The tensions surrounding the zoot suit culminated in the Zoot Suit Riots of 1943. On June 3, a group of 50 sailors based at the Naval Reserve Training School in Los Angeles assaulted a number of Mexican American zoot suiters, infiltrating their communities and attacking whoever donned the garment. Sailors tore off the zoot suits of these men, urinated on them, and torched them in the streets. A local newspaper reported that even Mexican Americans who weren’t wearing zoot suits were targeted by the sailors who spent days going after anyone deemed a threat to American values and patriotism. While the sailors were the perpetrators of the violence, few of them were arrested, and the media worked to depict them as vigilantes waging a war against alleged delinquency and crime.

Zoot Suit
A young pachuco sporting a zoot suit being held on vagrancy charges in Los Angeles County jail during the Zoot Suit Riots of 1943. (AP Photo)

On the other hand, hundreds of mainly Mexican American men were arrested and thrown into jail for violating the measures imposed by the WPB. On June 8, the Los Angeles City Council outlawed the wearing of zoot suits. As the riots came to a close, California governor Earl Warren looked into the causes of the Zoot Suit Riots and determined that, while many issues had fueled the outpouring of violence, discrimination against Mexican Americans and prejudice from newspapers and the Los Angeles Police Department were factors that explained how the violence escalated.

While the event is depicted by many as a mix of discrimination and patriotism where some pachuchos and pachucas were the victims of racial violence, scholar Eduardo Obregón Pagán takes issue with what he views as a simplistic reading of history. In “Los Angeles Geopolitics and the Zoot Suit Riot, 1943,” he argues that while these findings are illuminative, they “fail to establish why a relatively mobile population of men in the military with little investment in Los Angeles rioted, instead of local residents,” adding that Mexican Americans furthermore only seem to exist in the “retelling of these events as victims without historical agency.”

However the zoot suit was viewed following the riots in 1943, the garment outlasted the controversy by which it was briefly defined.
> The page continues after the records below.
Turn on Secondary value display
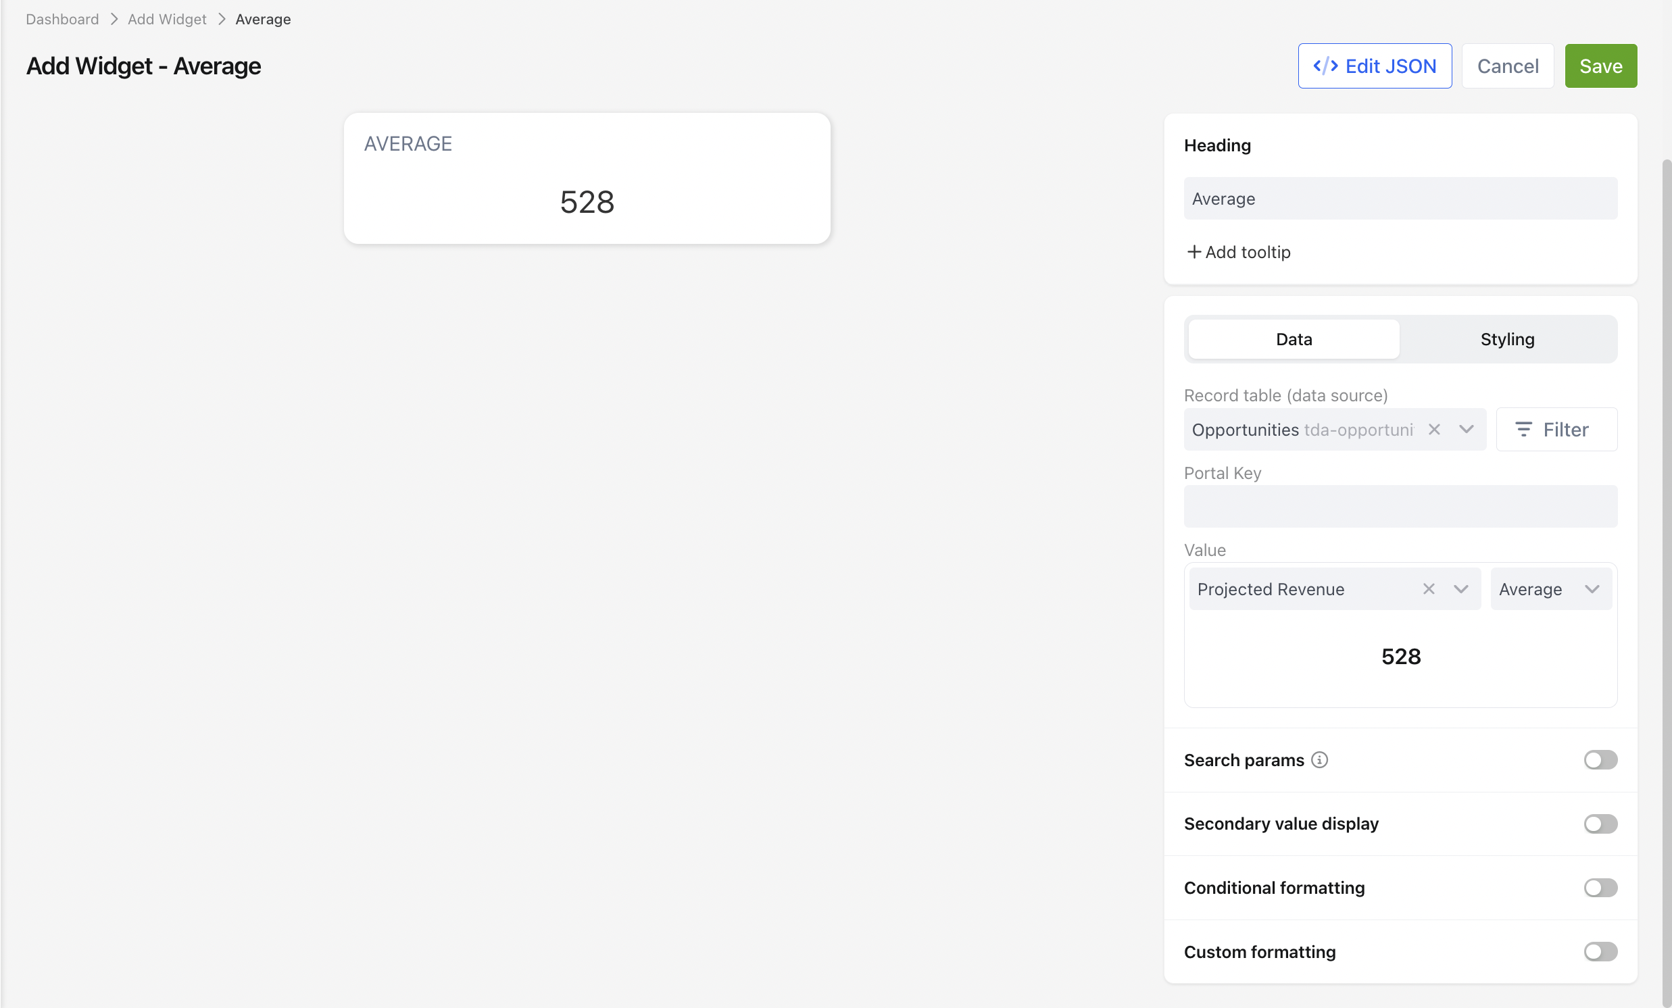The width and height of the screenshot is (1672, 1008). click(1600, 823)
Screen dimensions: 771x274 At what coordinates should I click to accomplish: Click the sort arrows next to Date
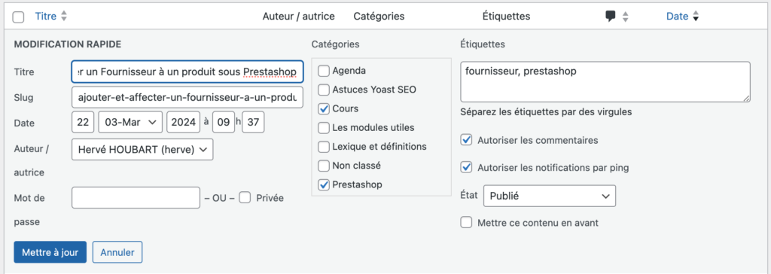click(695, 17)
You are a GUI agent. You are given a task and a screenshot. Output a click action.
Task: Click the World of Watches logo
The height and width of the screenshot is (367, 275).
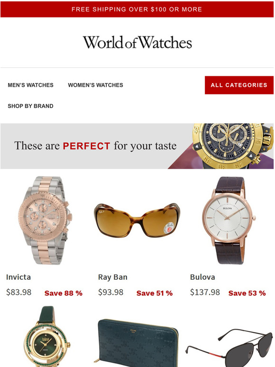point(138,42)
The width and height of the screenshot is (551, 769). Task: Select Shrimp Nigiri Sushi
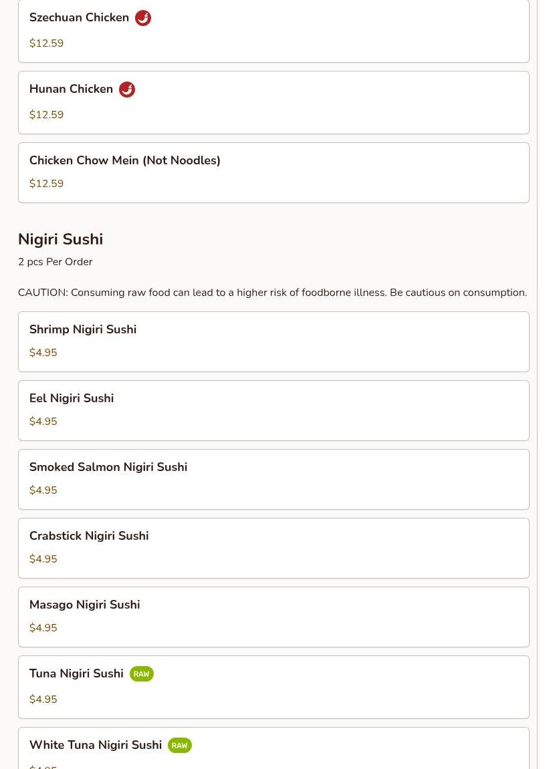(83, 329)
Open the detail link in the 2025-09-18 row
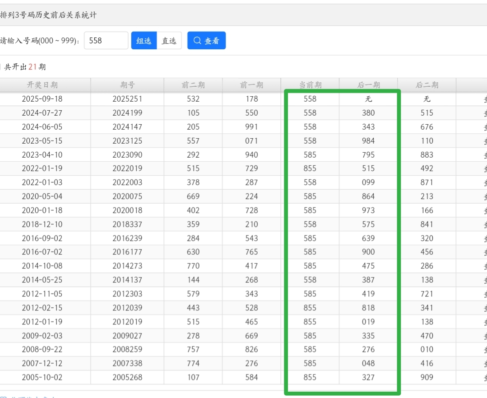The height and width of the screenshot is (398, 487). tap(484, 99)
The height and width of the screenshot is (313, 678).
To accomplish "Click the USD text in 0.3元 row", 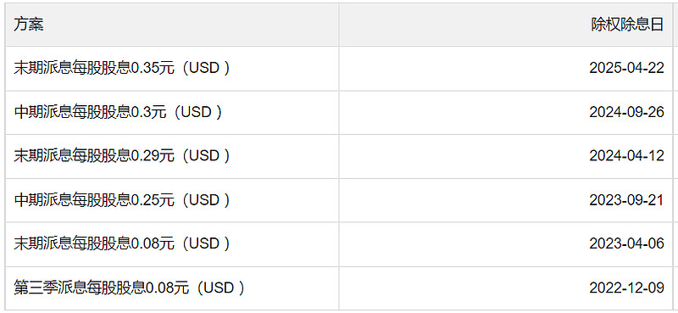I will click(196, 113).
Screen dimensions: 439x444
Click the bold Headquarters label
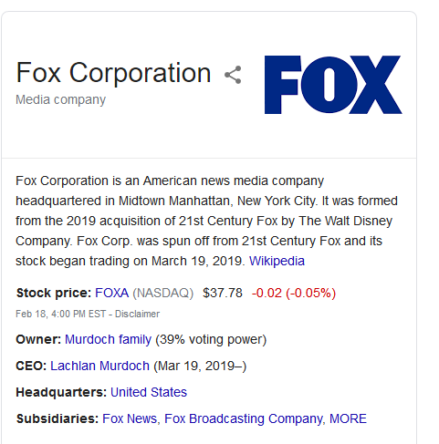coord(61,392)
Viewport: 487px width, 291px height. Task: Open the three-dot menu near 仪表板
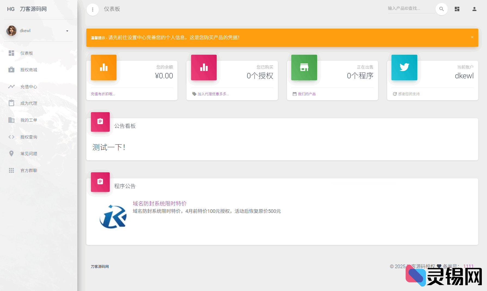(x=93, y=10)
Toward the end of the war, manufacturers had found ways to get around the WPB’s restrictions to sell suits that were “less zooty but more drapey.” And when the bans were removed as the Allied forces defeated the Nazis, the zoot suit was allowed to return to the streets, where it found its home and popularity. As the decades rolled on, new subcultures such as the beatniks, mods, hippies, and rockers established their own ways of rebelling against the system through messing with traditional ideas of cut, color, and style. And while the zoot suit may have become a relic of the past until it was reappropriated as part of the swing revival during the nostalgic 1990s, it paved the way for disenfranchised young people to use fashion as a form of defiance and flamboyance in a world where those two things were seen as the enemy of bourgeois conformity.